REBECCA LOWE admires a complex, multi-layered working-class novel whose heart is the writer's self-discovery as a poet

The Crazy Truth
Gemma June Howell, Seren, £9.99

THE CRAZY TRUTH is a working-class novel that remains true to its roots — unflinchingly honest to the point of brutal, yet also touching, funny, human and ultimately uplifting.

It tells the story of Girlo Wolf, born in 1984 into a world of pickets and poverty. Struggling with her mental health and the backlash of childhood trauma, she falls into a dark underworld of sex, drugs and alcohol. Driven by the stories of home, she finds freedom in writing and strives to become a poet, discovering that her words are a route to recovery and survivorhood. 

Spanning four decades, Girlo’s story is interwoven with those of her mother and grandmother, making this a powerful tribute to the intergenerational struggles of working-class people.

In this, her debut novel, Swansea-based author Gemma June Howell draws on her lived experiences to present a raw, authentic coming-of-age story. The narrative is non-linear, bouncing about through alternating timelines and perspectives, echoing the chaotic inner dialogue of Girlo herself. 

This is no easy read. Howell’s prose is fierce, furious and heartfelt. There’s a pounding urgency that runs through the book, together with a visceral imagery which doesn’t flinch from bodily fluids and graphic descriptions. It’s not for the faint-hearted.

What lifts the novel beyond just being a rip-roaring story is its ultimate message of redemption, framed within a socialist and feminist perspective. The character of Girlo refuses to be confined by others’ expectations of her — a realisation that’s evident both in her breaking away from the men who have tried to do so, and also in her self-discovery as a poet. 

When she breaks, finally, from a man from a different social background to herself, she realises how quickly she has become subsumed into his identity: “He couldn’t keep up with her. She didn’t feel at home in herself, let alone with him. He’d modified her to his specification. With him, she wasn’t human.”

Similarly, she refuses to be constrained as a writer: “It wasn’t that she couldn’t write, just that she was made to feel like she didn’t have the right to. She’d gone to a comprehensive school with its limited curriculum designed to prepare its pupils for ‘useful’ work. Writing was for the elite.”

To me, this has echoes of Marx’s theory of working-class struggle — the fight to break through the confines of class barriers and centuries of patriarchal conditioning, to recognise that working-class voices have not just a right but a need to be heard.

Interspersed with the narrative, throughout the book, are Girlo’s poems, written into the shapes of the objects or ideas that consume her attention — a doll, a bottle of vodka, a penis, a gun. The poems offer a dialogue with the prose. Through them, we see the writer’s inner thoughts, often developing through in real time. 

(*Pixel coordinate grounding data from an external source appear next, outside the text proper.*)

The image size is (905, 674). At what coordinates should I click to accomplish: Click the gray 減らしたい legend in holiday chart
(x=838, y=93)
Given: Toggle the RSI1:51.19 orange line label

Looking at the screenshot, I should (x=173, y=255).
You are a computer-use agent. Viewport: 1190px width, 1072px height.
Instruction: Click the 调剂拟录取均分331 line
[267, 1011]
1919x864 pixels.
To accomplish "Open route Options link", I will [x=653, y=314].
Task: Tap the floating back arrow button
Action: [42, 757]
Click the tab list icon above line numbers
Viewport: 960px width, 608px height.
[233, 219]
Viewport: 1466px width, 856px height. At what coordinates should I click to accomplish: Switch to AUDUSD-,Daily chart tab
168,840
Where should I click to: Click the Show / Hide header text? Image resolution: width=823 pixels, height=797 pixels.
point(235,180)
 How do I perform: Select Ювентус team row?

It’s an unusual technique, and not one I’ve seen before, but definitely added to my enjoyment of the book. A standout for me is Warman, a poem I immediately fell in love with when I first heard it performed live by the author, and which beautifully and powerfully sums up every woman’s rage at being treated as sexual object, dead-eyed trophy or predator’s plaything.

Also notable is the dialogue, much of which is written in the local Valleys dialect. As someone who is more than familiar with this part of the world, I found it easy to follow, and added realism and authenticity.

How to sum up this book? Much like the woman whose story it tells, it is complex, multi-layered, a combination of the facets of life experiences, both good and bad, a tough shell concealing a huge heart, all underlain by a steely grit, a determination not to be anyone’s victim but to rise up, shouting.

It feels like the start of something. A clarion call. Perhaps it gives us all permission to be something more, to — as the writer says, in a kind of manifesto — “take life by the scruff of the neck, live it to its fullest and write not from an ivory tower but from your sacred fount. From life itself.”

Rebecca Lowe is a journalist, poet and peace activist, based in Wales. She is a Bread and Roses Spoken Word 2020 Award winner.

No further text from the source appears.